(BBC) A newspaper in India has offered its readers scientifically unfounded tips for ensuring they conceive boys instead of girls, telling would-be mothers to eat lots and face west while sleeping.
The sex of a child is determined by the chromosomes in the father’s sperm.
But the daily newspaper Mangalam, in Kerala state in southern India, printed six suggestions for those who want to have baby boys.
There is a cultural preference for male children in India.
“The chance of a girl or a boy at conception is totally random,” said Dr Shazia Malik, a consultant obstetrician and gynaecologist at The Portland Hospital in London, debunking the article.
“There is no scientific evidence on any method that will change this statistical chance when a baby is conceived naturally.”

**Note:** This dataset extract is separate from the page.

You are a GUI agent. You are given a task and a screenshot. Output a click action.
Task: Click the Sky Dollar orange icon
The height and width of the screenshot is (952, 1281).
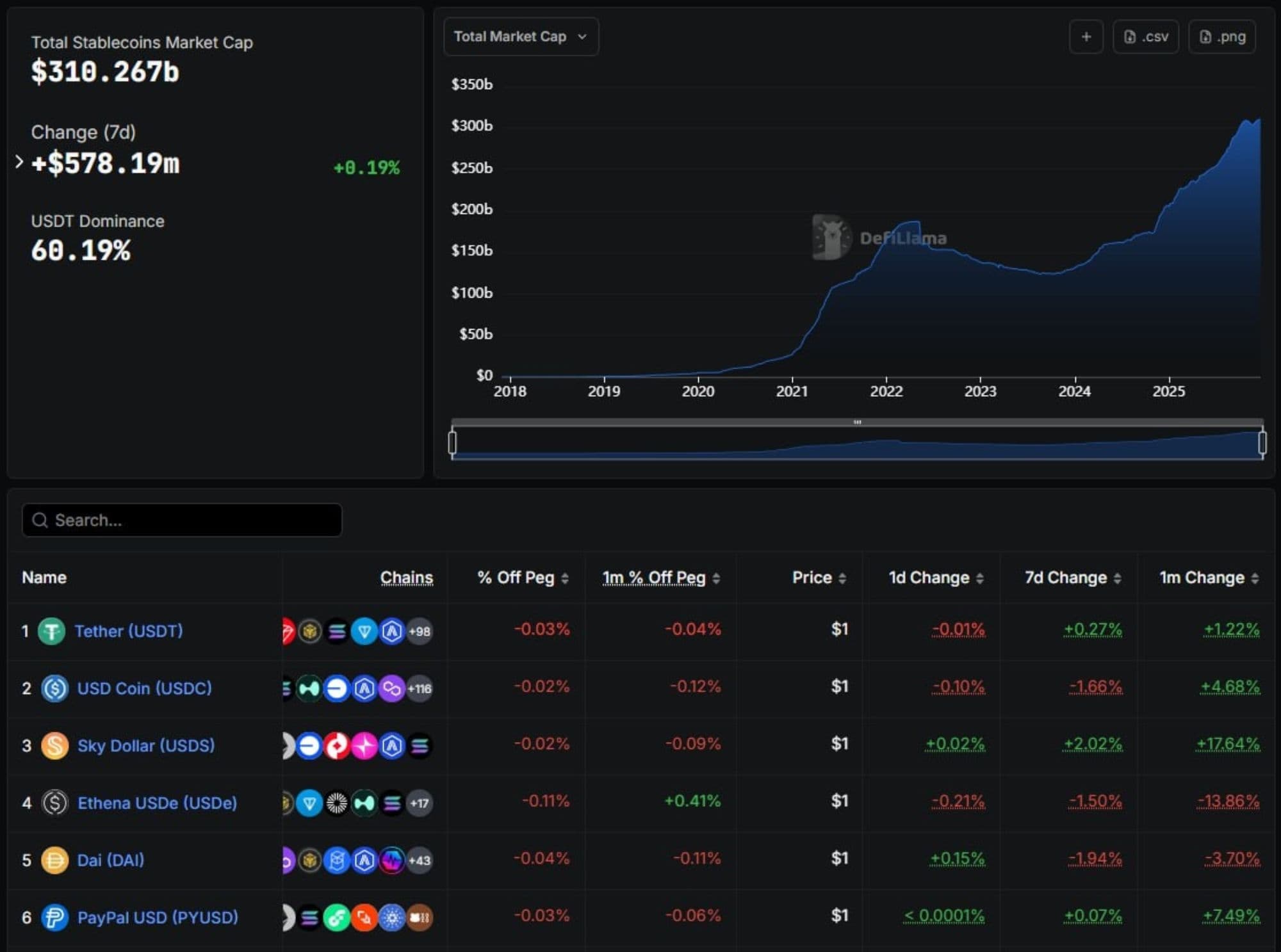(54, 746)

Mangalam, which filed the story in the health news section of its site, also advises potential mothers-to-be not to skip breakfast and to have sex only on certain days of the week, when the male sperm is “stronger”. It said men can play a role and help strengthen their sperm by avoiding acidic foods.
But the strength of a sperm does not affect the baby’s sex. The only way a baby can be male is if the fertilising sperm carries a Y chromosome.
Feminist Indian website The Ladies Finger translated the article from the original Malayalam language, which is spoken in Kerala.
“With all these inconvenient laws regarding sex determination, it is a relief that there is finally a fool-proof checklist to follow for boy-bearing,” The Ladies Finger site wrote, sarcastically.
Tests to determine a foetus’ sex are illegal in India, but that does not stop them taking place and leading to sex-selective abortions.
In 1961, there were 976 girls for every 1,000 boys under the age of seven. According to the latest census figures, released in 2011, that figure had dropped to 914.
Gita Aravamudan, Indian author of Disappearing Daughters: The Tragedy of Female Foeticide, said Mangalam’s article is not likely to have a major impact, especially as it is written in a minority language, but it is one of many articles, “remedies” and old wives’ tales that offer ways to avoid having a female baby.
“This article is even more ridiculous than usual, but such ideas are common,” she told the BBC.
“It shows that attitudes like this still flourish despite initiatives taken by the Indian government, NGOs and health workers. The message isn’t going through: people still value boys more than girls.”
The preference for boys is longstanding in some cultures, and often comes from men being seen as the stronger sex and financial providers for families, especially during parents’ old age.
In India, dowries, paid when girls eventually marry, are also seen as a high cost that could be avoided.